Lessons from my truly electric network | AUA Blog
Project Assistant, School of Biological Sciences
University of Manchester
Networking is an odd phrase. I imagine a network in the sense of an electric grid: wires connecting power houses to provide us with electricity that is so pivotal to modern life. This translates to the connections and acquaintances we make in the world of work to make us all stronger, happier and more productive.
This January I decided I was going to extend my network. I began by first meeting various members of staff within our department. This was fairly easy. I simply asked colleagues who I didn’t work with but bumped into fairly often if they had ten minutes to spare. I learnt about various roles, how the department runs as well as training courses that would be beneficial to my role.
I then took networking a step further. I emailed ten colleagues within the University of Manchester, each with a senior position across a range of departments who I had never met before. Rather unexpectedly all ten of my potential meets arranged to meet up! I was both surprised and incredibly grateful that every person who I wanted to connect with was willing to give me their time (a very precious commodity!).

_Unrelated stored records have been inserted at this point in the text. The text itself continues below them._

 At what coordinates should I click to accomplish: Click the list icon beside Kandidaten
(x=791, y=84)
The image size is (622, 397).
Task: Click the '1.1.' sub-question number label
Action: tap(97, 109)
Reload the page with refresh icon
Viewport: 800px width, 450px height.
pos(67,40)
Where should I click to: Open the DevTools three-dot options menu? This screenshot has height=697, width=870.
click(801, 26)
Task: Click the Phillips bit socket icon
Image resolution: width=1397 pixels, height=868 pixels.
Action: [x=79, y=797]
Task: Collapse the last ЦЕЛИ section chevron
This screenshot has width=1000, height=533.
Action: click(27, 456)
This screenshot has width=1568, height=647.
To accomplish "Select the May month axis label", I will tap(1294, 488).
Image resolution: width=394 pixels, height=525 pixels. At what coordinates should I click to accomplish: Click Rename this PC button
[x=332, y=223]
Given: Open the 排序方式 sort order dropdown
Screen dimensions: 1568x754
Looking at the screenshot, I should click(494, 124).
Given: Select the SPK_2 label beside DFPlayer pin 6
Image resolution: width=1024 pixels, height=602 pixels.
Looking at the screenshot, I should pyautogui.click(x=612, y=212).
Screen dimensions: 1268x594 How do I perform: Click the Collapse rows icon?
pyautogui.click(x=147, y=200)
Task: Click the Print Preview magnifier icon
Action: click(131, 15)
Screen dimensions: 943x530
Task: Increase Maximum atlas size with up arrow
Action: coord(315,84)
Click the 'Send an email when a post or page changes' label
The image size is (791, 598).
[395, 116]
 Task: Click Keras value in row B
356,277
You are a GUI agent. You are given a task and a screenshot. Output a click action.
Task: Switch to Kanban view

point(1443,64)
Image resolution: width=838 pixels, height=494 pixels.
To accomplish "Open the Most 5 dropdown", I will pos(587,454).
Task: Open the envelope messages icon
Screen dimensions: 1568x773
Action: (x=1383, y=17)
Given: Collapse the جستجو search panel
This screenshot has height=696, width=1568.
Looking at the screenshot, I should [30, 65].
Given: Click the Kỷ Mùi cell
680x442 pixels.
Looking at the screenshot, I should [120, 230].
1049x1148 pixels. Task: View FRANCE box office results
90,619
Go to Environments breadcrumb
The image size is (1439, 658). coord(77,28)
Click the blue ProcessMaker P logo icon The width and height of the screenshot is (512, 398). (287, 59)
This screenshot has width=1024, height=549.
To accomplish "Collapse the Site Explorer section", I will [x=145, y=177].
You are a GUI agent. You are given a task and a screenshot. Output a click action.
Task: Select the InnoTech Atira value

Below are the three most important lessons (in no particular order) that I learnt:
- You just have to ask
People are more than happy to meet up. I believe this is a culture not only linked to the University of Manchester, but a general philosophy nationwide amongst administrators. We all have a great deal to learn from each other, and often being asked is a privilege in itself.
2. There is no such thing as a set career path
Every person I have met has had different experiences and worked in a range of departments. There is no set career path to success. Often, people just got involved. This may have been through a new project, volunteering at an event, or like myself through meeting with people and learning of new opportunities. I believe that`s what it comes down, just navigating through to activities you enjoy the most.
3. Positivity is your most valuable asset
Every person I met was incredibly positive. All were proud of their work, excited of projects happening within the university and the upcoming developments within their fields. I believe this positivity is pivotal to each of our own journeys in our professional lives. It`s this quality that makes even the most mundane tasks exciting, and it`s this excitement and drive that generates results.
I think I’d like to redefine the meaning of network. It is rather the collective learning and collaboration between us, as an organisation. We are social creatures by nature and often, by creating links with those around us, we can go on to accomplish great things together. We all want to be on the grid, so I guess it all comes down to making the first move.